[pbs-devel] [RFC v2 proxmox-backup] git-hooks: pre-commit runs cargo fmt --check

Lukas Wagner l.wagner at proxmox.com
Mon Jan 15 13:46:52 CET 2024


On 1/15/24 10:42, Thomas Lamprecht wrote:
>>> Let's rather add a fmt --check test to the buildbot, then we get
>>> pinged on issues and a maintainer can just commit and push a cargo
>>> fmt run without that much fuzz..
>>>
>>
>> I agree adding a fmt check to a CI make absolute sense. As of now the
>> buildbot is not triggered when sending a patch series. So the user will
>> not get feedback.
> 
> This is not triggered either when sending a patch series though?!
> And it wouldn't be triggered in any way if one never uses the
> `make build` target too.. >
>> Guarding locally against not-formatted commits, prevents user from
>> sending these patches in the first place.
> 
> No it does not, besides that it doesn't hook into git send-email or
> format-patch, it will be overridden due to interfering with
> 
>> The intent was to ensure style compliance BEFORE sending a patch series
>> and not relying on a manual feedback process to identify this.
> 
> buildbot is not a manual feedback process, and having that sometimes
> slightly bad formatted code go into the repo just does not matter AT
> ALL compared to pissing of people developing, rebasing, ...
> So this is not solving any real problem our development process has,
> at least none that would actually advance our projects, so it won't
> go in, and even if it would just warn, the current form is way to
> invasive to be applied for that either – would be great if one thinks
> about existing hook users when doing such changes.
>   
>> Once a CI is ready, this could and should be done in the CI.
>>
> 
> buildbot is already running on every commit and sends out mails on
> failures of actual feature commits, for those odd cases where one
> forgot to  run cargo fmt  (or setup their editor to do so), doing it
> there would be more than enough...

Just some thoughts from my side, since most of what was discussed can 
directly applied to running unit/integration tests as well:

In the end, automated checks and CI should help us to build better 
software and make our lives easier. Everybody makes mistakes, developers 
and maintainers alike. These tools should help to detect them as early 
as possible. If issues can be detected directly on the dev's workstation 
by hooks/make targets, perfect! Intuitively I'd go with (obvious enough)
warnings instead of a hard failure, because the failures can be annoying 
at times and it's always easy enough to amend the commit if you see a 
warning.

But it'd not good to rely on that alone, so automated systems like 
buildbot (or whatever CI runner we choose, as maintaing buildbot seems 
to be a bit of a chore, from what I've heard) are equally important.

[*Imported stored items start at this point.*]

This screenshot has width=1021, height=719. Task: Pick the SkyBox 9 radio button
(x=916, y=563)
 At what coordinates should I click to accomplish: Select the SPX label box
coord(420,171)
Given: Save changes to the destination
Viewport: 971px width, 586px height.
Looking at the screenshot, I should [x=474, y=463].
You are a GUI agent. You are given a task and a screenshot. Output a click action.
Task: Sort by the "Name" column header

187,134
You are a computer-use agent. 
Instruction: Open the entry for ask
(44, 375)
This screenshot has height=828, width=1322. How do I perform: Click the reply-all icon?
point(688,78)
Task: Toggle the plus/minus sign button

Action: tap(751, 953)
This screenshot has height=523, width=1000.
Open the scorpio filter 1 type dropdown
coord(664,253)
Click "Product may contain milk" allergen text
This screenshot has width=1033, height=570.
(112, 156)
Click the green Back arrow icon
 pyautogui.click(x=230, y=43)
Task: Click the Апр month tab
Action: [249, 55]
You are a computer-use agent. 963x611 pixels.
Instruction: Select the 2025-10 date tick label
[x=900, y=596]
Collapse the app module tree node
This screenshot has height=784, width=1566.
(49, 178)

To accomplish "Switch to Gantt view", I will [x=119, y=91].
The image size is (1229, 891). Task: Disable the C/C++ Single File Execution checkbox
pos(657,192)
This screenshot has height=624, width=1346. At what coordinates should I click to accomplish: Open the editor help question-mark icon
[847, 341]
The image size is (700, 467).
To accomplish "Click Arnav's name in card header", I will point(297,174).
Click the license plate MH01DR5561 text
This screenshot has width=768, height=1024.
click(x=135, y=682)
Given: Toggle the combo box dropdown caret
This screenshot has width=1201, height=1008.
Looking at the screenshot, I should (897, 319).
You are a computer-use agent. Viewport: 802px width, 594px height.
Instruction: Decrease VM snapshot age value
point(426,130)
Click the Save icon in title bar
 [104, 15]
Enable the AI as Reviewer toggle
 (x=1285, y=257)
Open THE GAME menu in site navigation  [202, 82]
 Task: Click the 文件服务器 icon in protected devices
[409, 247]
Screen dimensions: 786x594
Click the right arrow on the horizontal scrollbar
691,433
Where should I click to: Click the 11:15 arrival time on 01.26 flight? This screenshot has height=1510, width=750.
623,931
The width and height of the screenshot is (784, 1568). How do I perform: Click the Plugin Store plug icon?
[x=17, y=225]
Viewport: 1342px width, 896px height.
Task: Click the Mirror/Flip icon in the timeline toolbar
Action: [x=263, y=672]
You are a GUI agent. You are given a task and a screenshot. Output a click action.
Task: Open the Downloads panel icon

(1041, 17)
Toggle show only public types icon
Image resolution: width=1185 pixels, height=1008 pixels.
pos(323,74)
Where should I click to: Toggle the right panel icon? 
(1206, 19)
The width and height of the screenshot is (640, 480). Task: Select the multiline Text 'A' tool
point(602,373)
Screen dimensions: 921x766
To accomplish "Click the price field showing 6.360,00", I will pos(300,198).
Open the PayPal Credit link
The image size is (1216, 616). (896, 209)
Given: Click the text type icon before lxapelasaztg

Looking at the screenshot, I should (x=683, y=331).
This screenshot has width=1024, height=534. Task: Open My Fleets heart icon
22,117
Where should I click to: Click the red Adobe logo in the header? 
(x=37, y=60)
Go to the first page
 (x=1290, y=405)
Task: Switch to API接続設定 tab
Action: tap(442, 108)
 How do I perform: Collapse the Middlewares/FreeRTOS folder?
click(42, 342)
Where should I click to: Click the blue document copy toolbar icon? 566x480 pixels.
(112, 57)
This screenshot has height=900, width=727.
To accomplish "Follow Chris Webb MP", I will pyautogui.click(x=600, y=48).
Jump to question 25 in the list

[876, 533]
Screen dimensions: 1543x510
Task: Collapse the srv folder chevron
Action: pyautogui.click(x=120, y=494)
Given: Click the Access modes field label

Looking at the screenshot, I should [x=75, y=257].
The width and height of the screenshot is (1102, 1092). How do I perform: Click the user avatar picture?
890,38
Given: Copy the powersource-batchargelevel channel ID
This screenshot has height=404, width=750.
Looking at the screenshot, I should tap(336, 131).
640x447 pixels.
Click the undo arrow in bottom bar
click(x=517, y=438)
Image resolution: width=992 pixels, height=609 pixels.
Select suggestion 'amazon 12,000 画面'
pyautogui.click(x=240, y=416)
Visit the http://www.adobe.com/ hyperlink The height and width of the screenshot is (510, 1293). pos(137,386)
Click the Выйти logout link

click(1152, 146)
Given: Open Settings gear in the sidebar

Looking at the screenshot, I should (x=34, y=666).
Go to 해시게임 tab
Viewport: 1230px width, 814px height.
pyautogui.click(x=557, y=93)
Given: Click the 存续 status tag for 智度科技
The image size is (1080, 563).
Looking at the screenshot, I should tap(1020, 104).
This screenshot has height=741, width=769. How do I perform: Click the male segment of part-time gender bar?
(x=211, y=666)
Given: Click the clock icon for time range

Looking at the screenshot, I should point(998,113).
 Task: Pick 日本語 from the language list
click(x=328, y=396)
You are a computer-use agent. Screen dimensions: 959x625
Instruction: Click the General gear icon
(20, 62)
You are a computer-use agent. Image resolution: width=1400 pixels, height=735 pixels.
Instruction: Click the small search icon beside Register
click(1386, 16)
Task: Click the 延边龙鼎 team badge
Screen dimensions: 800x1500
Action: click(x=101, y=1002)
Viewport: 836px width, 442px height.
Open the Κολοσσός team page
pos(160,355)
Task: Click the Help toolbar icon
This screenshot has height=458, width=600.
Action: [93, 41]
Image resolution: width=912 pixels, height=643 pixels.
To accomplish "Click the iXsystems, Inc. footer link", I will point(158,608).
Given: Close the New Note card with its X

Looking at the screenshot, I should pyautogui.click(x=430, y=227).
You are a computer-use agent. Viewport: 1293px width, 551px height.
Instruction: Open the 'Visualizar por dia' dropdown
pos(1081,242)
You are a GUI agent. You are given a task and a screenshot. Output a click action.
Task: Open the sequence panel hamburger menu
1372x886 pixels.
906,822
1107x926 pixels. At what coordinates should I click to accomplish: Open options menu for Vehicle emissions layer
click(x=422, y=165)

One of the main issues I see with buildbot right now is that is does not 
help regular, non-maintainer developers *at all*, due to the fact that 
it only runs for commits that were already applied by a maintainer.

What I'd like to have is a CI system that also has *my* back as a 
developer submitting changes (posting a patch series/requesting a pull), 
in case I don't notice a mistake (be it styling, clippy, build failures 
in certain feature flag permutations, failing tests etc.), allowing me 
to fix it before a maintainer finds the time to review/accept/apply my 
patch series.

This should be the long-term goal, in my opinion. As an immediate 
improvement, added checks on buildbot and non-obtrusive hooks (could be 
opt-in for the dev as well) are a great addition as well, IMO.